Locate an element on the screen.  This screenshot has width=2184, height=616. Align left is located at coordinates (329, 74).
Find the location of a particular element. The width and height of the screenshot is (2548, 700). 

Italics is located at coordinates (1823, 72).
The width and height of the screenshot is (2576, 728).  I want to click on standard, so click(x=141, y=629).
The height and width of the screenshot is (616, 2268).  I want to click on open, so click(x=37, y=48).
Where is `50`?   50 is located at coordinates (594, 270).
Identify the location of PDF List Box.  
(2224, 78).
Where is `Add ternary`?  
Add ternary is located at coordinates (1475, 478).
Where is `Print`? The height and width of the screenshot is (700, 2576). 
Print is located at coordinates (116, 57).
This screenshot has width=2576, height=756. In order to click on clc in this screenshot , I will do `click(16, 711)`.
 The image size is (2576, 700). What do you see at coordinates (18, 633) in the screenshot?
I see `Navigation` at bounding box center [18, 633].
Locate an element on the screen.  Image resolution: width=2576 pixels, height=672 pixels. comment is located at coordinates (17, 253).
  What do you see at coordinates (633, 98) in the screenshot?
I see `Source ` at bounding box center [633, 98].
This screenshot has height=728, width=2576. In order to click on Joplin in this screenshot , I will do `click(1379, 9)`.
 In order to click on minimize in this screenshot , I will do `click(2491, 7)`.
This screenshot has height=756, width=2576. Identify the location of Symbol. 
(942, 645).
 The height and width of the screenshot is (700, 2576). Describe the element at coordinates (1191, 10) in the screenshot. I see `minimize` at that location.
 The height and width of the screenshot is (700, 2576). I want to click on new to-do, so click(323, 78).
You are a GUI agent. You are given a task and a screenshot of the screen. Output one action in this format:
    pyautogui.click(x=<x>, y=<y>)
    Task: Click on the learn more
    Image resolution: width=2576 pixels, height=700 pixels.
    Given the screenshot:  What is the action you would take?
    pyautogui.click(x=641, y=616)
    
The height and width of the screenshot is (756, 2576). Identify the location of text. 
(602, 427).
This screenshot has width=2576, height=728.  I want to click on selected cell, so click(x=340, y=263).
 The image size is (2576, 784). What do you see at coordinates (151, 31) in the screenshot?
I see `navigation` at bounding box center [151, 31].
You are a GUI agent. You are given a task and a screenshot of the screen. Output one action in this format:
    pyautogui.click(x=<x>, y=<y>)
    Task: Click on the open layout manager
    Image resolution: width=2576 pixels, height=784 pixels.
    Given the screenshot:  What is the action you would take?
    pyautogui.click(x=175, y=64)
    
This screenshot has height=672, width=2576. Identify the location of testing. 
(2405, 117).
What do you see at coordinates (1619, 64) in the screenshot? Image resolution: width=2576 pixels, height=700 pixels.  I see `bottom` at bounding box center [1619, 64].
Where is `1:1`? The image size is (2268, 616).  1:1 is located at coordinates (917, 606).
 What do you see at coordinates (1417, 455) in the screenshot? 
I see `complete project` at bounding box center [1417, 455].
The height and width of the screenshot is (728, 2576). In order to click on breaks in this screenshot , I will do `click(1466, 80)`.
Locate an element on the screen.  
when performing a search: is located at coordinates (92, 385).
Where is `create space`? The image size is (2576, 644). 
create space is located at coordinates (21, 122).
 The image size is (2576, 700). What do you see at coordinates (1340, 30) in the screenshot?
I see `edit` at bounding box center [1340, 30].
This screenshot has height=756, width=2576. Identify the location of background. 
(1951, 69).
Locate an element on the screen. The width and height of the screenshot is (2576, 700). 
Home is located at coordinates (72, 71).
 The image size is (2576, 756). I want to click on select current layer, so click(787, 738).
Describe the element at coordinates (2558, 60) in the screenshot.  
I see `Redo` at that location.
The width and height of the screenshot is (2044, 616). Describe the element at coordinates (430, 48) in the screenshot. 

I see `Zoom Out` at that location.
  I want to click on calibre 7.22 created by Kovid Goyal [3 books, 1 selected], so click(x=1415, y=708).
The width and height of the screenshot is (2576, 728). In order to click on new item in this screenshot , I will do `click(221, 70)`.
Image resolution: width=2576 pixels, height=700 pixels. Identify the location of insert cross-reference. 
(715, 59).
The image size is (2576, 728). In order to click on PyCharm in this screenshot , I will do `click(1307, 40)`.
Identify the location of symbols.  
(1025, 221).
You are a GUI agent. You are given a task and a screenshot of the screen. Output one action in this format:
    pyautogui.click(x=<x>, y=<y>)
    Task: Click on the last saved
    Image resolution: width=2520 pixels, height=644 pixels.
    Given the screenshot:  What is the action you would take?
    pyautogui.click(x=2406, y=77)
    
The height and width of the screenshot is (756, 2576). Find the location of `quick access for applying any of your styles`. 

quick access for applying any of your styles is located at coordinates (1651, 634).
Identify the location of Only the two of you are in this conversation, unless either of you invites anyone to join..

WORK INSTRUCTIONS
Rewrite the items as a numbered list, beginning at the line that contains "Image resolution: width=2576 pixels, height=700 pixels. Identify" and continuing through the final line of the items, leaving out any blank lines.

EXPECTED OUTPUT
1. Image resolution: width=2576 pixels, height=700 pixels. Identify the location of insert cross-reference. 
2. (715, 59).
3. The image size is (2576, 728). In order to click on PyCharm in this screenshot , I will do `click(1307, 40)`.
4. Identify the location of symbols.  
5. (1025, 221).
6. You are a GUI agent. You are given a task and a screenshot of the screen. Output one action in this format:
7.     pyautogui.click(x=<x>, y=<y>)
8.     Task: Click on the last saved
9.     Image resolution: width=2520 pixels, height=644 pixels.
10.     Given the screenshot:  What is the action you would take?
11.     pyautogui.click(x=2406, y=77)
12. The height and width of the screenshot is (756, 2576). Find the location of `quick access for applying any of your styles`. 
13. quick access for applying any of your styles is located at coordinates (1651, 634).
14. Identify the location of Only the two of you are in this conversation, unless either of you invites anyone to join..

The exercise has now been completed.